Faire du vélo aide à garder son système immunitaire jeune

Une étude britannique démontre que des cyclistes âgés de 75 ans, ayant fait du vélo pendant une grande partie de leur vie, avaient un profil immunitaire comparable à celui des personnes de 20 ans.

Par Tiffany Sales. Photo : Pxhere. |

On le sait. Pratiquer une activité physique régulière permet de conserver sa masse musculaire, son poids de forme, un bon taux de cholestérol et de testostérone pour les hommes. Mais une nouvelle étude britannique ­publiée dans la revue Aging Cell et relayée par Le Monde, démontre que le sport peut aussi préserver l’efficacité de son système immunitaire.

Pour parvenir à cette conclusion, les chercheurs ont étudié un groupe de 25 adultes, âgés de 55 à 79 ans (excluant les fumeurs, les gros buveurs et ceux souffrant d'hypertension ou d'autres problèmes de santé). Dont deux tiers étaient des hommes, ayant fait du vélo pendant une grande partie de leur vie et le pratiquant encore à raison de deux heures et demie par semaine. Ce groupe de cyclistes a ensuite été comparé à deux autres : un groupe d’adultes d’âge similaire et un de jeunes adultes (de 20 à 36 ans), en bonne santé mais non sportifs.

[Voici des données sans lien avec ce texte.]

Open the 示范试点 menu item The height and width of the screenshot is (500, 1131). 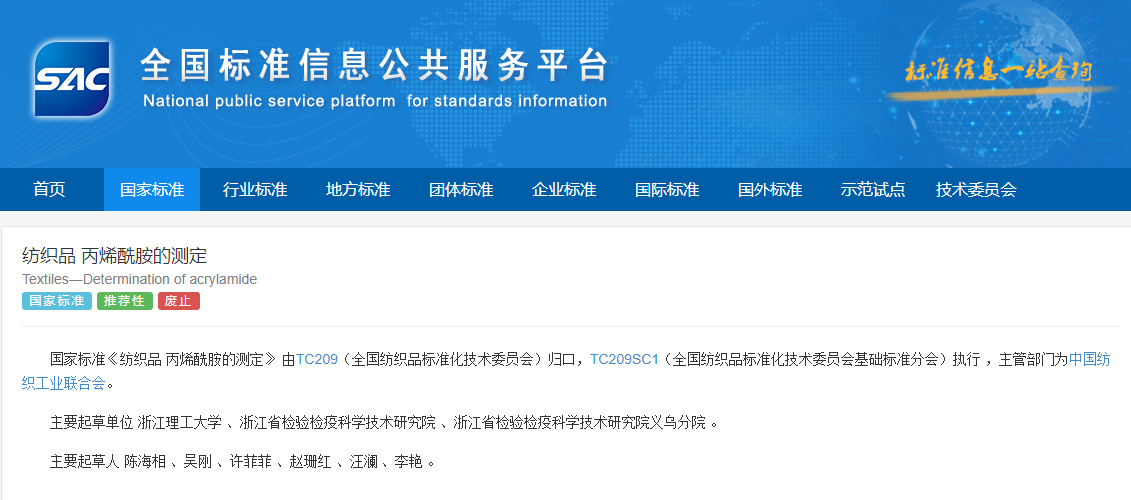click(x=873, y=190)
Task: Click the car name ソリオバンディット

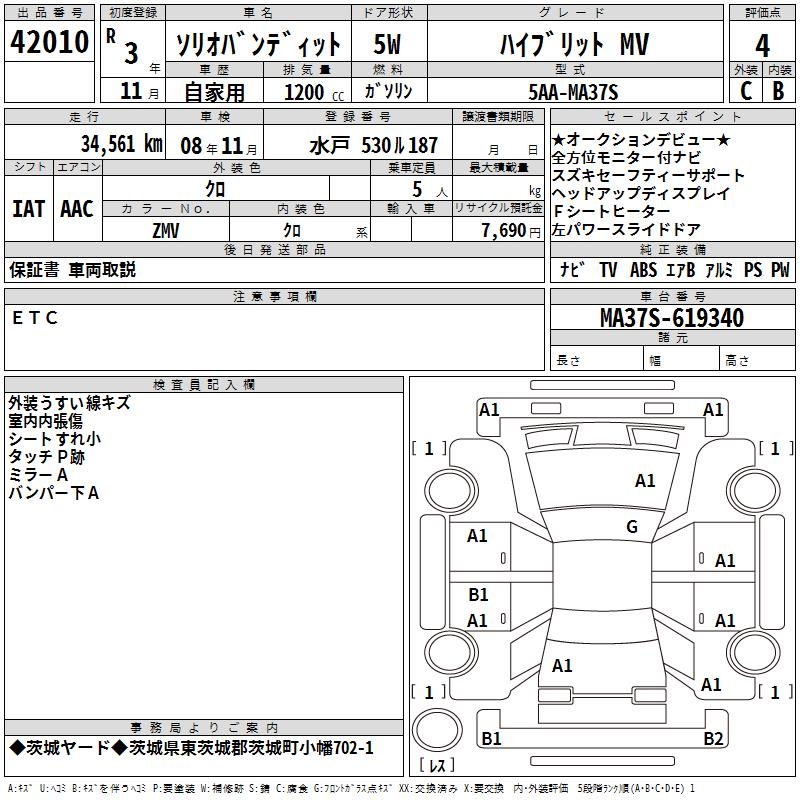Action: (x=258, y=45)
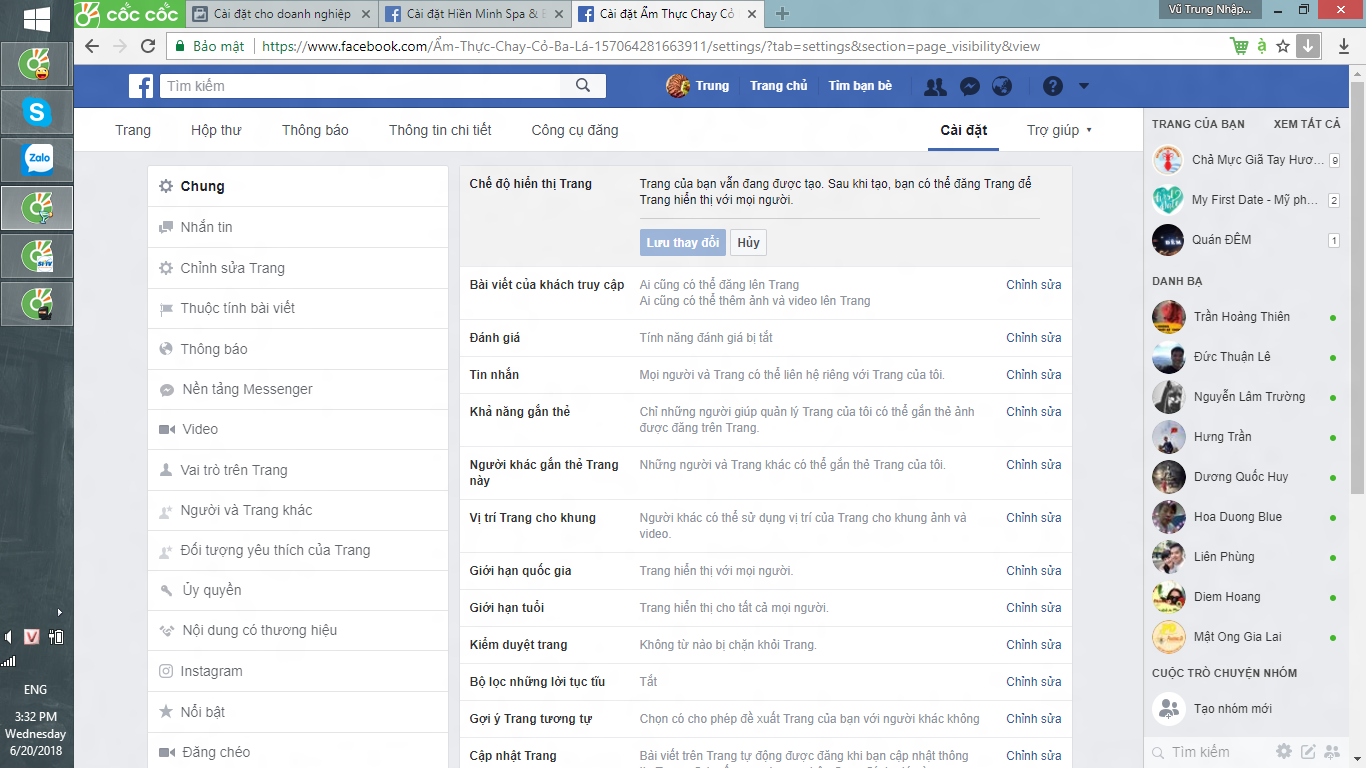Expand the account menu dropdown arrow

click(1084, 87)
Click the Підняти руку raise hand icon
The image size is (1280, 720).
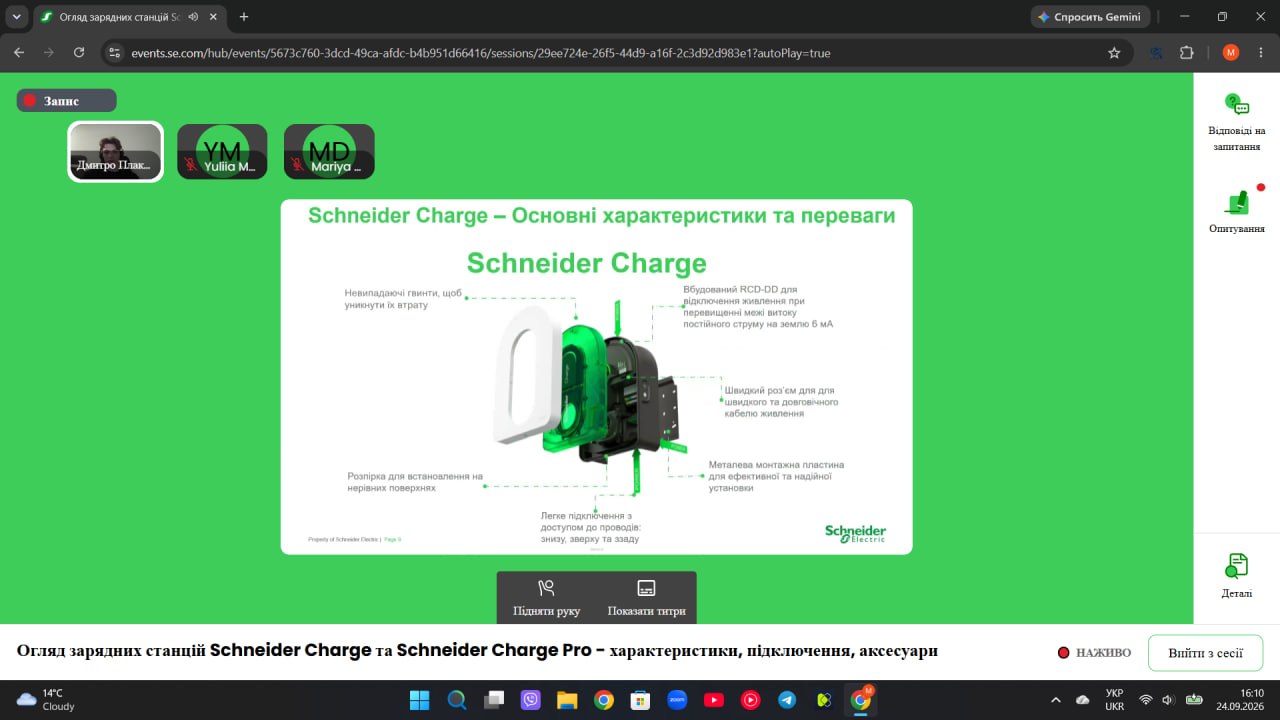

Résultats : les scientifiques ont constaté que les personnes âgées qui pratiquent régulièrement une activité physique présentent moins que les autres une atrophie naturelle du thymus liée à leur âge. Un organe, situé dans le thorax, juste sous le sternum et entre les poumons, qui contribue à la maturation des lymphocytes T., globules blancs essentiels aux défenses immunitaires.

Une protection supplémentaire

Enfin, la quantité de lymphocytes T. chez les personnes âgées se déplaçant à vélo au moins deux heures et demie par semaine s'est révélée supérieure aux personnes inactives du même âge. Selon les scientifiques, ces cyclistes ont un profil immunitaire comparable à celui des personnes de 20 ans. « Le système immunitaire s’affaiblit à partir de la vingtaine, ce qui explique ­pourquoi les personnes âgées sont plus sensibles aux maladies comme la polyarthrite rhumatoïde et, potentiellement, le cancer », explique le professeur ­Janet Lord, directrice de l’Institut de l’inflammation et du vieillissement de l’université de Birmingham (Grande-Bretagne), et coauteure de l’étude. « Cela signifie que ces cyclistes ont une protection supplémentaire contre tous ces problèmes. »

« Ces résultats montrent également que ce n'est pas parce qu'ils sont en bonne santé que les cyclistes font du sport, mais que c'est parce qu'ils ont fait de l'exercice une si grande partie de leur vie qu'ils sont en bonne santé », déclare Le professeur Stephen Harridge, directeur du Centre des sciences physiologiques humaines et aérospatiales du King's College de Londres, dans le communiqué.